The latest tax update and VAT round up for the month.

Tax Update provides you with a round-up of the latest tax developments. Covering matters relevant to individuals, trusts, estates and businesses, it keeps you up-to-date with tax issues that may impact you or your business. If you would like to discuss any aspect in more detail, please speak to your usual S&W contact. Alternatively, Liz Hudson can introduce you to relevant specialist tax advisors within our firm. 

1. General

HMRC has announced that it was subject to a fraud resulting in the loss of £47m. Taxpayers whose accounts were accessed are being contacted.

Around 100,000 personal tax accounts are said to have been accessed without authorisation. This has resulted in a loss to HMRC of £47m. HMRC is writing to all affected taxpayers, who will not lose out financially themselves. Anyone affected will need to recreate their log in details.

www.att.org.uk/technical/news/unauthorised-access-hmrc-online-accounts 

www.gov.uk/guidance/unauthorised-access-of-hmrc-online-accounts 

HMRC yearly interest rates on overdue tax have decreased by 0.25%, following the Bank of England base rate cut from 4.5% to 4.25%.

The rate applied to the main taxes is now 8.25%. The rate of interest on repayments from HMRC is 3.25%.
This change applied from 19 May for quarterly instalment payments and 28 May for non-quarterly instalment payments.

www.gov.uk/government/news/hmrc-interest-rates-for-late-payments-will-be-revised-following-the-bank-of-england-interest-rate-cut-to-425 

2. Private client

The FTT has found that rental income from a jointly owned property was taxable solely on the wife, as the husband had neither received nor was entitled to the income.

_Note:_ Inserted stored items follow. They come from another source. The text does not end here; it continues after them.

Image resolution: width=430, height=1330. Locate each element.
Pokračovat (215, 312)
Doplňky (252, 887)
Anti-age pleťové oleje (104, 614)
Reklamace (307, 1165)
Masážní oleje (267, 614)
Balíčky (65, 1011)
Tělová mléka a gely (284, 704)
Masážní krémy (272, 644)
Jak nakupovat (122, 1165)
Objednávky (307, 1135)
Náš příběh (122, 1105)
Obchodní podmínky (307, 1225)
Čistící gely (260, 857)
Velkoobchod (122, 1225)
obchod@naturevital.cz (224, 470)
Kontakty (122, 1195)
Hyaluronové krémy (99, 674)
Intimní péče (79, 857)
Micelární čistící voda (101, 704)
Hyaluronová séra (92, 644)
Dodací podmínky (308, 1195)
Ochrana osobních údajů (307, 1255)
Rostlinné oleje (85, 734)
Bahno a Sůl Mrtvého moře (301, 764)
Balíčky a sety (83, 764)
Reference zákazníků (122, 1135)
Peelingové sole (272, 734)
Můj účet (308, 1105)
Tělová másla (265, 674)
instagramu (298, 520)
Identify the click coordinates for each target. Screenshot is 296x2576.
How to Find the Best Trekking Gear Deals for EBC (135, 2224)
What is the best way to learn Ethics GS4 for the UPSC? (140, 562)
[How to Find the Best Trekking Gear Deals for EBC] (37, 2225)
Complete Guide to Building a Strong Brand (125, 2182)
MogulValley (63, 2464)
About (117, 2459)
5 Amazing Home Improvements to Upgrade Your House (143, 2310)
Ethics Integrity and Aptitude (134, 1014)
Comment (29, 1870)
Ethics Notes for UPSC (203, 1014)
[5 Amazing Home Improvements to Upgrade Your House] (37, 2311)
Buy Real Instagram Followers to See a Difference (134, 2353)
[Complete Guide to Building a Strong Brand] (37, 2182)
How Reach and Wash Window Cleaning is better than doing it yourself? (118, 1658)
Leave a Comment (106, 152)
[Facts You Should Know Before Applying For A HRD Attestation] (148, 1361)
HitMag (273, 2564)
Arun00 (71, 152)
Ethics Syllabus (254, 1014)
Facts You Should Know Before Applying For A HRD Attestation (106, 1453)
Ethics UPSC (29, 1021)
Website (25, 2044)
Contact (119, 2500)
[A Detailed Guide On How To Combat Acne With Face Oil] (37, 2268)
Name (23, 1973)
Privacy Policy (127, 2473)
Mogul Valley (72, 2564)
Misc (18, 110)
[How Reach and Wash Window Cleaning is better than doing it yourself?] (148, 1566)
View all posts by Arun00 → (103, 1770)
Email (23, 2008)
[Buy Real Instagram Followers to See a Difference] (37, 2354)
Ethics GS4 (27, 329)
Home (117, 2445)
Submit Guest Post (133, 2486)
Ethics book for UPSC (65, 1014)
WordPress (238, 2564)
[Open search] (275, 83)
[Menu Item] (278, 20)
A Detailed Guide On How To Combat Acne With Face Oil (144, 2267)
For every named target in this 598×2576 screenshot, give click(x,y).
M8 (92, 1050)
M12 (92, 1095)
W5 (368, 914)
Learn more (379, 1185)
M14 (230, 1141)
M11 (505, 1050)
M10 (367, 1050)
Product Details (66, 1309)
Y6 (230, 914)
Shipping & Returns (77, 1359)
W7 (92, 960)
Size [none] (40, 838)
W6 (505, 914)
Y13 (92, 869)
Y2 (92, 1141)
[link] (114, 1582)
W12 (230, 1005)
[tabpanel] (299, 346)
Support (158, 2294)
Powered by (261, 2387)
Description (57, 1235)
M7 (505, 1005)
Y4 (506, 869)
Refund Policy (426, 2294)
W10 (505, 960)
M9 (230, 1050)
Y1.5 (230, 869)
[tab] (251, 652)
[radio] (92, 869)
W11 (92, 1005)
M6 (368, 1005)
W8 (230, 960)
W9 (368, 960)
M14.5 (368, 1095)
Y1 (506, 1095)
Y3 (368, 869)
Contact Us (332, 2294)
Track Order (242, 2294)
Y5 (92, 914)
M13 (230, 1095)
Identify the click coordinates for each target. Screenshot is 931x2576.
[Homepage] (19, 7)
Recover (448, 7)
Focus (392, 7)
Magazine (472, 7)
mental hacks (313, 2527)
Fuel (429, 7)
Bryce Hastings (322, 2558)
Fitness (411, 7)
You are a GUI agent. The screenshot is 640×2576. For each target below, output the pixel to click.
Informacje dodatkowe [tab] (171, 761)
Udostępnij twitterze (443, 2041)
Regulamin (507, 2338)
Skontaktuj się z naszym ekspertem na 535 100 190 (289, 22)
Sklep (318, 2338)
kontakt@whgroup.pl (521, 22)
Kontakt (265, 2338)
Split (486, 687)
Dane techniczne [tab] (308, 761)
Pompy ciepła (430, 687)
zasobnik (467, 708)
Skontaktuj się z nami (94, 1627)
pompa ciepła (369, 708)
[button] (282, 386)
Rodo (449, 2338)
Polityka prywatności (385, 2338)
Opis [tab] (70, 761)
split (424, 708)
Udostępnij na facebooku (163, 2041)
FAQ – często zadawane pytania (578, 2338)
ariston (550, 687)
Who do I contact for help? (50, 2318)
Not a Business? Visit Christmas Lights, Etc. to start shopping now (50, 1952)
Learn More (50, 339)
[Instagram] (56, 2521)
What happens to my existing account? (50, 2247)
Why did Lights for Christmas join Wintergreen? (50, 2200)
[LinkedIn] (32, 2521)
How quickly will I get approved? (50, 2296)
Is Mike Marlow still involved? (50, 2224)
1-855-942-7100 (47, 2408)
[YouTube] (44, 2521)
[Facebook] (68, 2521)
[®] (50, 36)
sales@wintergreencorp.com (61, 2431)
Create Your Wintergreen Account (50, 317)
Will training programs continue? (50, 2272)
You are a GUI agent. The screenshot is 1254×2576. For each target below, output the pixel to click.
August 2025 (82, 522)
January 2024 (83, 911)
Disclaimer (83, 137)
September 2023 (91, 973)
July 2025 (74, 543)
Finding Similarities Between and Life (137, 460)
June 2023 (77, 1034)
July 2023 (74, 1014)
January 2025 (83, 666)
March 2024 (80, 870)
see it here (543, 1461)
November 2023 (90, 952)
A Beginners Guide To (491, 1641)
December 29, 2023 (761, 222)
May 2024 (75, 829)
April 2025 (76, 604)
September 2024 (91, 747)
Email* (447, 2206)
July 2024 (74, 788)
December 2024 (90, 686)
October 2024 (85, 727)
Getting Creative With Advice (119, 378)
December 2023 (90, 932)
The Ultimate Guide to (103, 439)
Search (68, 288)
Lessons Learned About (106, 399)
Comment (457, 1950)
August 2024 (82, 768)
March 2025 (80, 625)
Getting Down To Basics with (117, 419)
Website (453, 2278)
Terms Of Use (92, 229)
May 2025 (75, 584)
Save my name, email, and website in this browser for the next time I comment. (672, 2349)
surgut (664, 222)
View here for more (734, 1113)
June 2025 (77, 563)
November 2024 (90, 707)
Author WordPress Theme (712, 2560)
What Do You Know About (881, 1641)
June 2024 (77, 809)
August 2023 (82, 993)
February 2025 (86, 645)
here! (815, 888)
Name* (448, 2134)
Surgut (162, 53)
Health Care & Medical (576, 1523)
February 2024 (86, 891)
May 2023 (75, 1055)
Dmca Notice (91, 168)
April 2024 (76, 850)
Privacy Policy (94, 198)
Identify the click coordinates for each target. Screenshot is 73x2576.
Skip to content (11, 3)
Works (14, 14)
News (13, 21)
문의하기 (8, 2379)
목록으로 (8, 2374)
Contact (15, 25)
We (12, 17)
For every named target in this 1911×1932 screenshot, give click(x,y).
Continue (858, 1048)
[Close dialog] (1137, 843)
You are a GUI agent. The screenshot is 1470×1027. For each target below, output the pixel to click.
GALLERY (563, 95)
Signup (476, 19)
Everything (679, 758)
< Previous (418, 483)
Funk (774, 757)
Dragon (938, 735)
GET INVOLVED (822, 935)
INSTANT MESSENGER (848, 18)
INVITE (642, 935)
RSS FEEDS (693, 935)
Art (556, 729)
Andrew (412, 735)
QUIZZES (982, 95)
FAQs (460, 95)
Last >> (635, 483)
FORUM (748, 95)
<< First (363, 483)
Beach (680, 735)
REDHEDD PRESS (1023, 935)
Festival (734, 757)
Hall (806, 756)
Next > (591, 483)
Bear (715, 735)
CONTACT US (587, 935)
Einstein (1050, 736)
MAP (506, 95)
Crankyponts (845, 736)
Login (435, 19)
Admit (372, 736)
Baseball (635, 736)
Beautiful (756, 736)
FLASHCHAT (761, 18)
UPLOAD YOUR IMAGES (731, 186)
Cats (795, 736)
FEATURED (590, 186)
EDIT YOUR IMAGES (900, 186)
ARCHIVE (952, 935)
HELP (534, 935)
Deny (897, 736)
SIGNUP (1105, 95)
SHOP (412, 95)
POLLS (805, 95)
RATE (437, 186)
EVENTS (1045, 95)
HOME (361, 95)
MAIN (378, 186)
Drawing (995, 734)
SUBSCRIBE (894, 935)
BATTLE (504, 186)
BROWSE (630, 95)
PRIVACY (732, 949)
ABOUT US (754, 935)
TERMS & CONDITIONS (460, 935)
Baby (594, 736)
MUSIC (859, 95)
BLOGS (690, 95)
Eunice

A property was let through the Airbnb platform for three years, and the income was not reported. HMRC issued the taxpayer with discovery assessments, but chose not to issue penalties due to the circumstances. She argued that the discovery assessments were overstated, as the rental income belonged to both her and her then husband.

The property was jointly owned throughout. The taxpayer let it out by herself, and had the rent paid into a sole account, as her husband was overseas and they were not in contact. She held financial power of attorney for him so was able to make decisions alone. The HMRC officer took the position that she needed to prove that her former husband had benefitted from the rental income in order for it to be taxable on them both. The taxpayer pointed out that though none of the funds had been transferred to him, she had used it to cover matters for which he should have been responsible such as joint loans and the upkeep of their child, as he did not give her other financial support. She had had to stop paying anything into a joint account as he withdrew funds from it.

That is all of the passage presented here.